A 26-WEEK ORAL REPEATED DOSE TOXICITY STUDY OF (±)-4-DIETHYLAMINO-1, 1-DIMETHYLBUT-2-YN-1-YL 2-CYCLOHEXYL-2-HYDROXY-2-PHENYLACETATE MONOHYDROCHLORIDE MONOHYDRATE (NS-21), A NOVEL DRUG FOR URINARY FREQUENCY AND INCONTINENCE, IN RATS FOLLOWED BY A 9-WEEK RECOVERY TEST

Abstract

A 26-week oral repeated dose toxicity study of (±)-4-diethylamino-1, 1-dimethylbut-2-yn-1-yl 2-cyclohexy1-2-hydroxy-2-phenylacetate monohydrochloride monohydrate (NS-21), a new drug for the treatment of urinary frequency and incontinence, was conducted in Sprague-Dawley rats. Male and female rats were given the drug orally for 26 weeks at doses of 0 (control), 5, 50 and 500 mg/kg. After discontinuation of the treatment, a 9-week recovery test was also conducted. Two cases of death occurred in the 500 mg/kg group. Mydriasis, salivation and lacrimation were seen in the 50 and 500 mg/kg groups.

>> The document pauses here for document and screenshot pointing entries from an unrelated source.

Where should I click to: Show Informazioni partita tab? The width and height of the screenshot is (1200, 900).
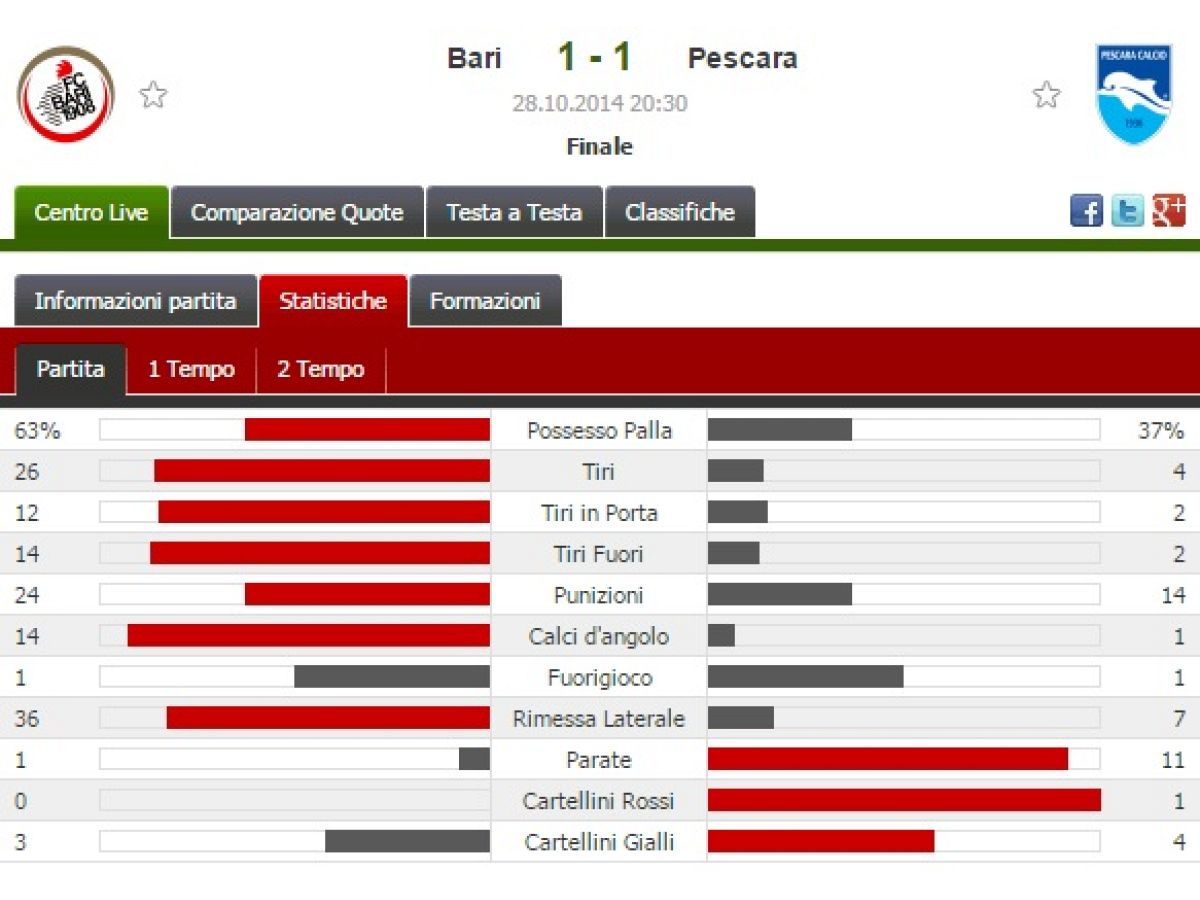[x=135, y=301]
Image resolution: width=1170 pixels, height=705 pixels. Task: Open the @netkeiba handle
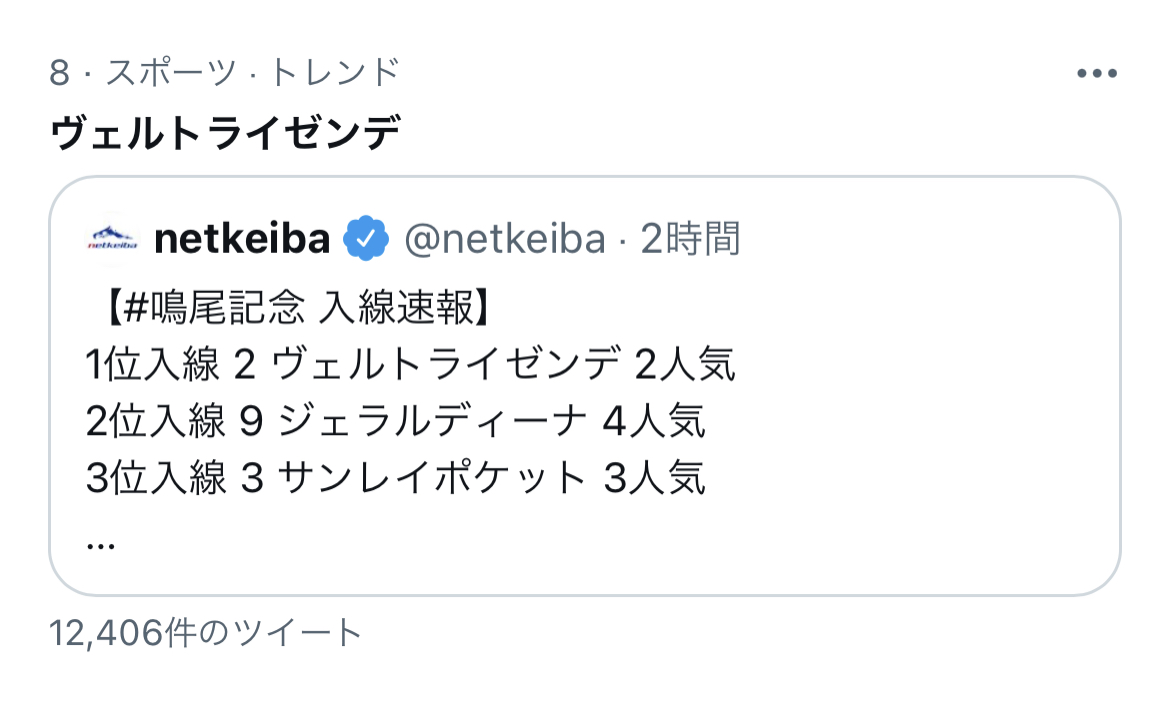pyautogui.click(x=504, y=240)
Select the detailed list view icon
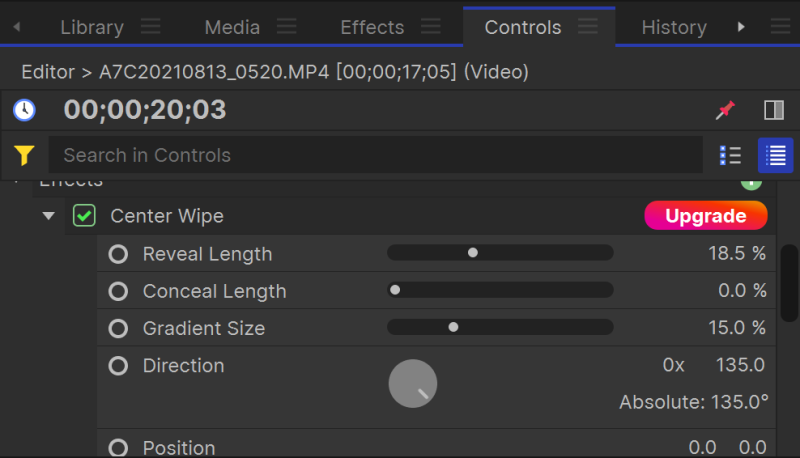This screenshot has height=458, width=800. pos(775,156)
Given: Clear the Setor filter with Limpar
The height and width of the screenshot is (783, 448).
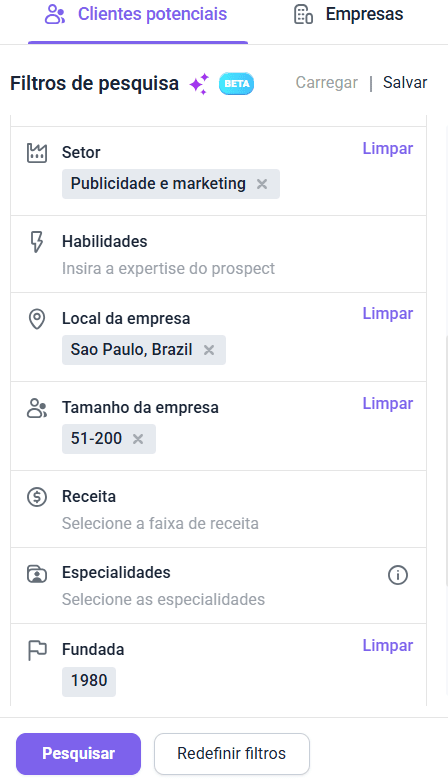Looking at the screenshot, I should pos(388,148).
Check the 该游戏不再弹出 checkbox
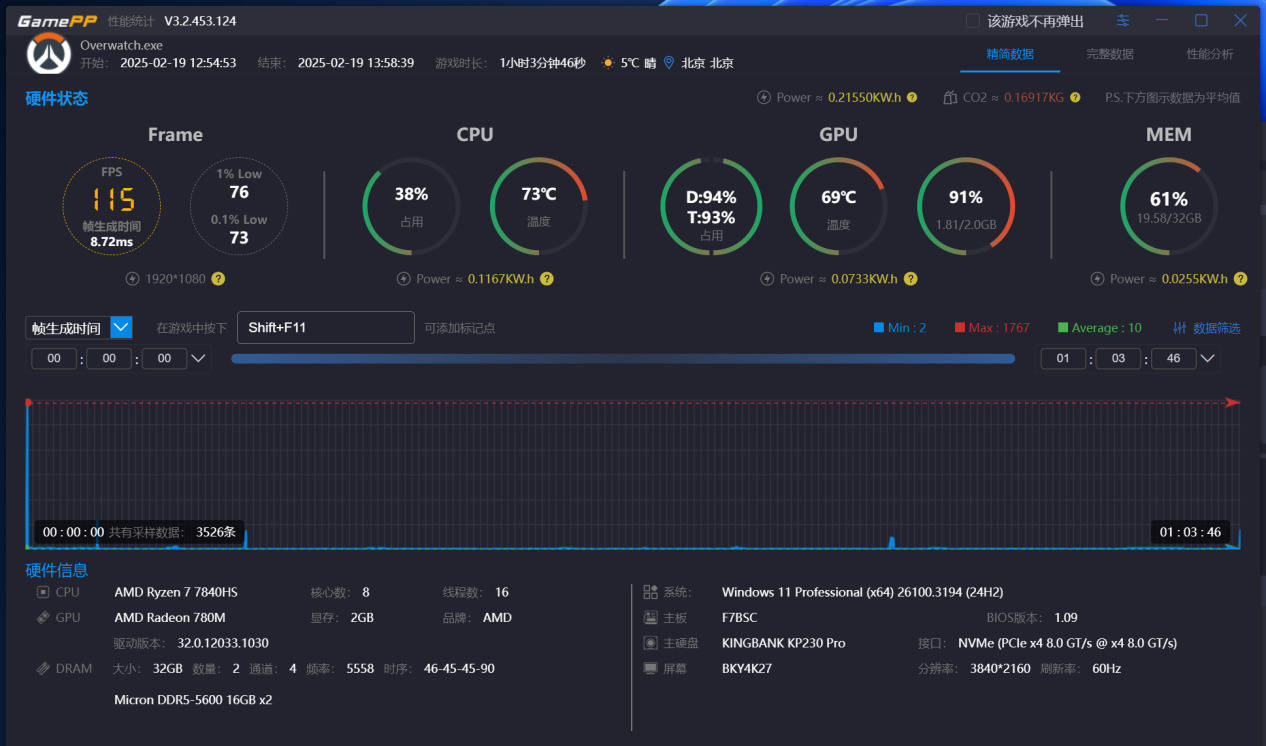Screen dimensions: 1266x746 (x=972, y=21)
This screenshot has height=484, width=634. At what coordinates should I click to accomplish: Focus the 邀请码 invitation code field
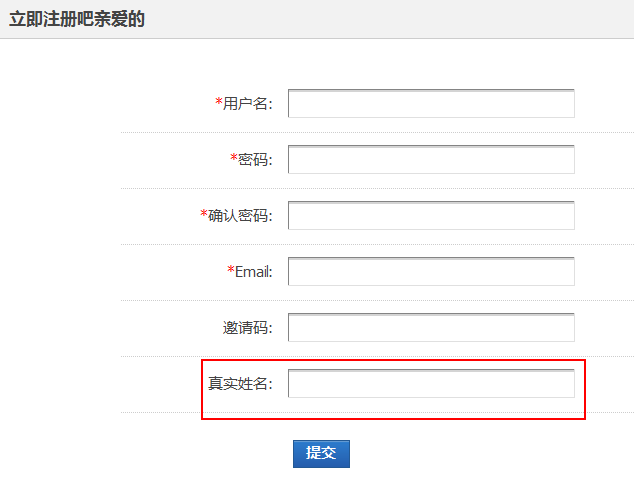click(x=431, y=328)
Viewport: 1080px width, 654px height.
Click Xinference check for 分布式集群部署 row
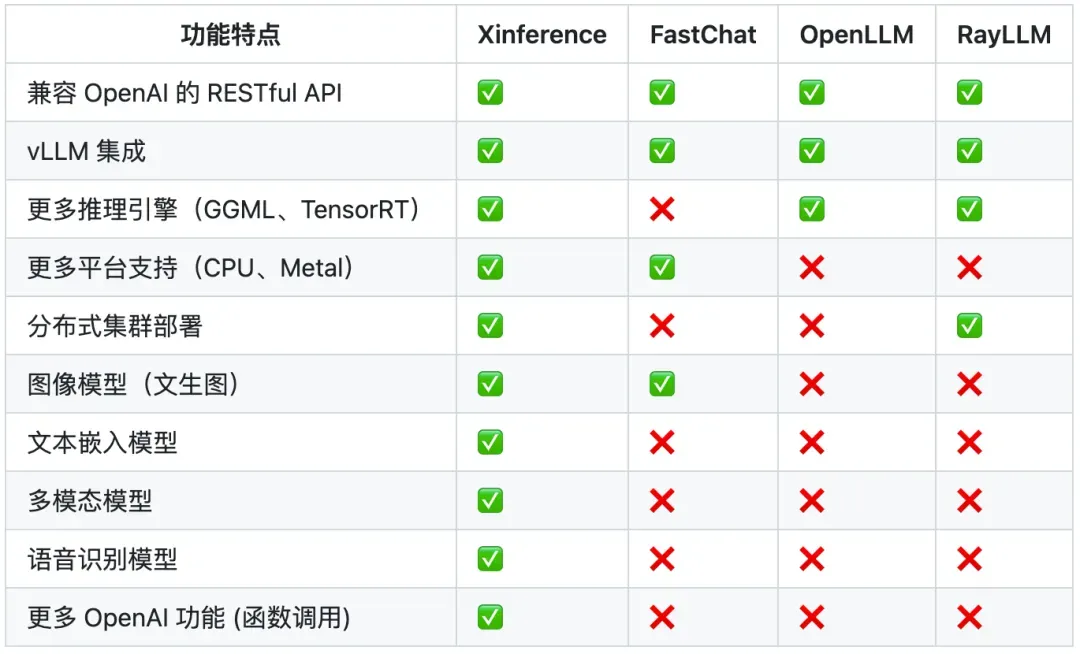pyautogui.click(x=490, y=325)
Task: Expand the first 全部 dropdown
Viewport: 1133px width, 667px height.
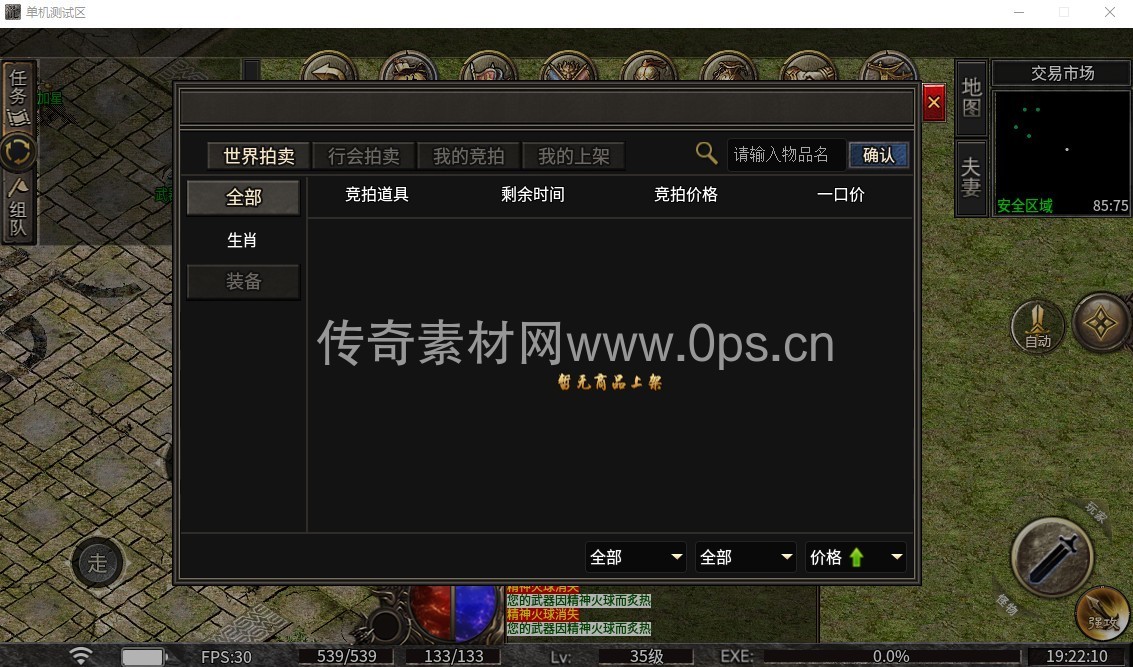Action: tap(636, 557)
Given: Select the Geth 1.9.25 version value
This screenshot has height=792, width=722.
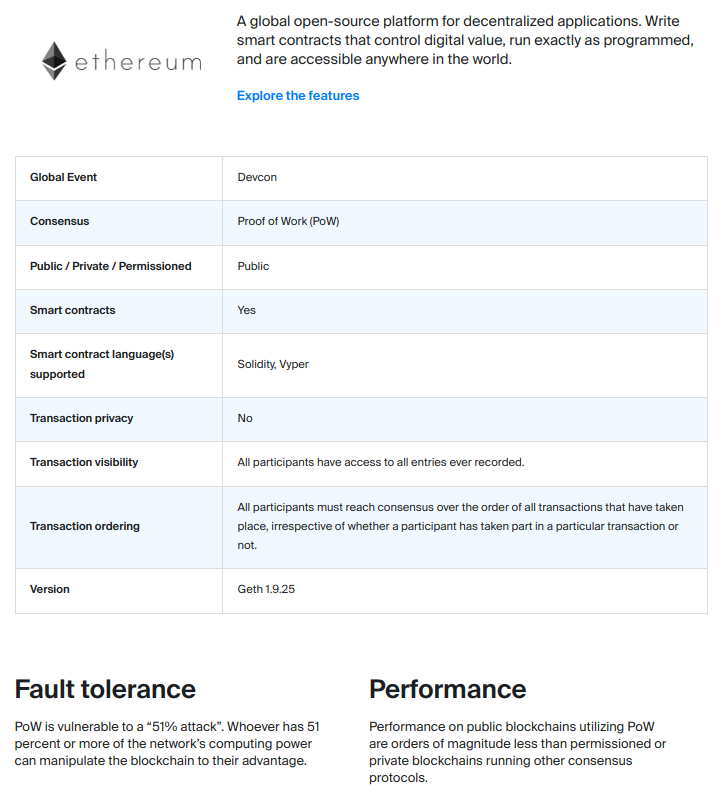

Alopecia, a suppression of body weight gain and an increase in water consumption were seen in the 50O mg/kg group. Food consumption measurement showed no abnormalities attributable to the treatment. Ophthalmologic examination confirmed mydriasis in the 50 and 500 mg/kg groups. Urinalysis showed an increase in urine volume in the 50 and 500 mg/kg groups, and an increase in urinary protein and decreases in Na⁺, K⁺ and Cl^- excretions in the 500 mg/kg group. Hematological examination showed decreases in hemoglobin, hematocrit, MCV MCH, MCHC and lymphocytes in the 500 mg/kg group. Blood chemical examination showed increases in total cholesterol, phospholipid and total protein and decreases in glucose, triglyceride, free T₃ and T₄ in the 500 mg/kg group. Measurements of liver drug-metabolizing enzymes showed an increase in T₄UDP-GT activity in the 50 and 500 mg/kg groups, and an increase in cytochrome P-450 in the 500 mg/kg group. Pathological examination disclosed hepatocellular hypertrophy caused by hyperplasia of smooth-ER in the 50 and 500 mt/kg groups, and a decrease in number of glycogen granules in the 500mg/kg group. Stimulated thyroid follicles were seen in the 50 and 500 mg/kg groups. Increases in incidence and severity of chronic progressive nephropathy were also observed in the 500 mg/kg group. In this dose group, adrenocortical hypertrophy was also observed. The recovery test showed that the above-mentioned changes were satisfactorily reversible. The serum concentrations of NS-21 and its active metabolite, RCC-36, in the treated groups were increased in a dose-dependent manner. No treatment-related effects were seen in the 5mg/kg group. These results show that the NOAEL (no observed adverse effect level) of NS-21 is 5mg/kg for 26-week oral toxicity in rats.